Heute liegen die Dinge
anders. Aufgabe dieses Buches ist es, auf die gesetzmäßigen Zusammenhänge
zwischen den wirtschaftlichen und sozialen Störungen hinzuweisen und den Ausweg
in die Freiheit aufzuzeigen.
2. Der Grundsatz der wirtschaftlichen Gerechtigkeit
Bevor wir auf diese
Zusammenhänge eingehen, empfiehlt es sich, zwei Fragen kurz zu streifen, über
die merkwürdigerweise noch heute verschiedene Meinungen bestehen. Die erste Frage
lautet: Woher stammt die Produktion der Wirtschaft? Wer oder was erzeugt all
die Dinge, die täglich gekauft und verkauft werden? Wer oder was ist also als
Produktionsfaktor anzusehen? Die zweite Frage betrifft das umstrittene Recht
auf den vollen Arbeitsertrag. Was ist darunter zu verstehen? Lässt sich der
volle Arbeitsertrag überhaupt feststellen und besteht somit überhaupt die
Voraussetzung, ihn zu verwirklichen?
a) Die Irrlehre von
den drei Produktionsfaktoren
Im Gegensatz zu den
Naturvorgängen wickelt sich der Wirtschaftsprozess nicht selbsttätig ab,
sondern erfordert ein Tun, ein Handeln des Menschen. Diese Wirtschaftstätigkeit
dient dem Zweck der Bedarfsdeckung und benützt als Mittel zur Erreichung dieses
Zweckes Dinge der Außenwelt, die Gegenstand des Wirtschaftens und daher Objekt
der Wirtschaft sind. Demgegenüber nimmt der Mensch ganz eindeutig die Stellung
des Wirtschaftssubjektes ein. Er ist es, der die Wirtschaft geschaffen hat, in
Gang hält und gestaltet. Er gewinnt dem Boden die Rohstoffe ab, die er zu
Produktionsmitteln und Konsumgütern verarbeitet. Er verwendet die Naturkräfte
für die Zwecke der Wirtschaft. Alles, was er benützt, ist Gegenstand des Wirtschaftens.

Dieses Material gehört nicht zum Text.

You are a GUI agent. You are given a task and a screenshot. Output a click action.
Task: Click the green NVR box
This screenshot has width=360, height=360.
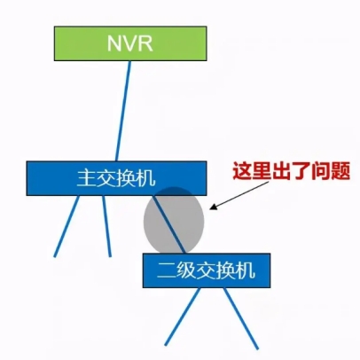point(130,43)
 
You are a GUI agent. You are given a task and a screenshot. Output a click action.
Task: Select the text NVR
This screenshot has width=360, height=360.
point(130,43)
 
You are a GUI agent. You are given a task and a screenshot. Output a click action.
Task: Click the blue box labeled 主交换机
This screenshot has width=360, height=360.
point(116,178)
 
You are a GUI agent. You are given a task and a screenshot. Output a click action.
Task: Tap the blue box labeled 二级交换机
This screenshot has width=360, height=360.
point(207,270)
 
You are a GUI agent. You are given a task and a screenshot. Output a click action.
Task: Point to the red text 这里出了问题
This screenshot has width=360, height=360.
point(291,171)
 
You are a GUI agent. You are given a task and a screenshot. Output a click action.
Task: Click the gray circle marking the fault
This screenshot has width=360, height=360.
point(174,220)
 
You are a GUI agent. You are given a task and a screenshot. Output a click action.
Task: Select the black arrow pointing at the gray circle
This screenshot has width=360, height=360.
point(239,196)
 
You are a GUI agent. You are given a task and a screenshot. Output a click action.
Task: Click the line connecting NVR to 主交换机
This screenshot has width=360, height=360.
point(123,111)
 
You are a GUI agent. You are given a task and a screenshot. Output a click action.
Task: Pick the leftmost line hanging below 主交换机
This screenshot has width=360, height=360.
point(67,226)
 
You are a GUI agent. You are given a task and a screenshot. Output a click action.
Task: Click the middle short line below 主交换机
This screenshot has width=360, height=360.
point(106,226)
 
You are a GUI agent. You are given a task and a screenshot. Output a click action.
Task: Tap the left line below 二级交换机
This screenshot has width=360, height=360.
point(183,317)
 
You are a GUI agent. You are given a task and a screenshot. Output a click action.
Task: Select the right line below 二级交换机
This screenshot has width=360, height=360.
point(240,318)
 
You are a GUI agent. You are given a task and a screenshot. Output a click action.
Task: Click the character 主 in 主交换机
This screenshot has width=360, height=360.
point(86,178)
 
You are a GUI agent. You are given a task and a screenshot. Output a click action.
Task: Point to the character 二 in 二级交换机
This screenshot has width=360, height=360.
point(167,270)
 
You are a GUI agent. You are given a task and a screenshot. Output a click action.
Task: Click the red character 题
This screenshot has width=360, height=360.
point(340,171)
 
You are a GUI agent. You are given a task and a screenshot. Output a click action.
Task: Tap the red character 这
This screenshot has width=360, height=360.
point(242,171)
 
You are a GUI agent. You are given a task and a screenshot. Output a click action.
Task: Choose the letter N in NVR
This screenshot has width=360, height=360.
point(114,43)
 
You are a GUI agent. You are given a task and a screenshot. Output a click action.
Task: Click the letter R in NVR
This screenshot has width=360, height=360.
point(146,43)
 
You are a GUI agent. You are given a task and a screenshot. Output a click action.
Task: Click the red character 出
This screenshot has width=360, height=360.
point(281,171)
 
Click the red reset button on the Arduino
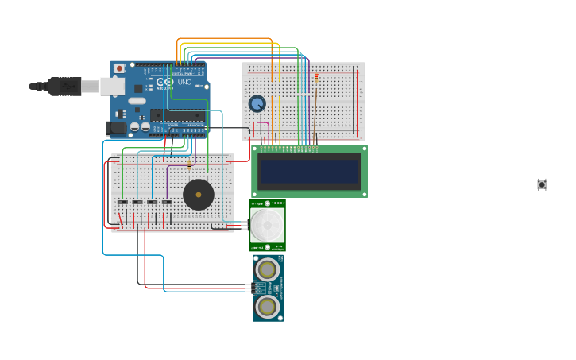119,68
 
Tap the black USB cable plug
64,86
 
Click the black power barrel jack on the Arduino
117,127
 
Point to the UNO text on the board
184,82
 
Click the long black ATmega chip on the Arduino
178,115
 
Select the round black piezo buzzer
199,195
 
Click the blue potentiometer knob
257,103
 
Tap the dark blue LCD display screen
310,171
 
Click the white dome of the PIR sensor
267,225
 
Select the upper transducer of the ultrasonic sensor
268,269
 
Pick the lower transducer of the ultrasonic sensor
268,306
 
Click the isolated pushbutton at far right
542,184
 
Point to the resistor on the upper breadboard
316,77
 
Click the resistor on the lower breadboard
189,165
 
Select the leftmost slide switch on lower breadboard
122,202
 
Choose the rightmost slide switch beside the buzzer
167,202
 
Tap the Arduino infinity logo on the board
164,82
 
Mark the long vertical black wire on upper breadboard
354,99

Subjekt der Wirtschaft ist der Mensch ganz allein, weil nur er in der
Wirtschaft tätig ist, weil nur er produziert und konsumiert. Da das
Wirtschaften eine Tätigkeit ist, da ferner eine andere Tätigkeit als die
Produktions- und Verbrauchstätigkeit im Bereich der Wirtschaft weder erkennbar
noch denkbar ist und nur der Mensch diese Tätigkeit ausübt, kann nur der Mensch
als Subjekt der Wirtschaft anerkannt werden.
Im schroffen
Widerspruch zu diesen Feststellungen steht die in der Wissenschaft heute noch herrschende
Lehre von den drei Produktionsfaktoren Arbeit, Boden und Kapital.
Die Grundgedanken
dieser Lehre sind die folgenden: Es gibt nicht ein Subjekt, sondern drei Subjekte
der Wirtschaft, Produktionsfaktoren genannt, die nebeneinander in gleicher
Weise Produktionsleistungen verrichten: Arbeit, Boden und Kapital.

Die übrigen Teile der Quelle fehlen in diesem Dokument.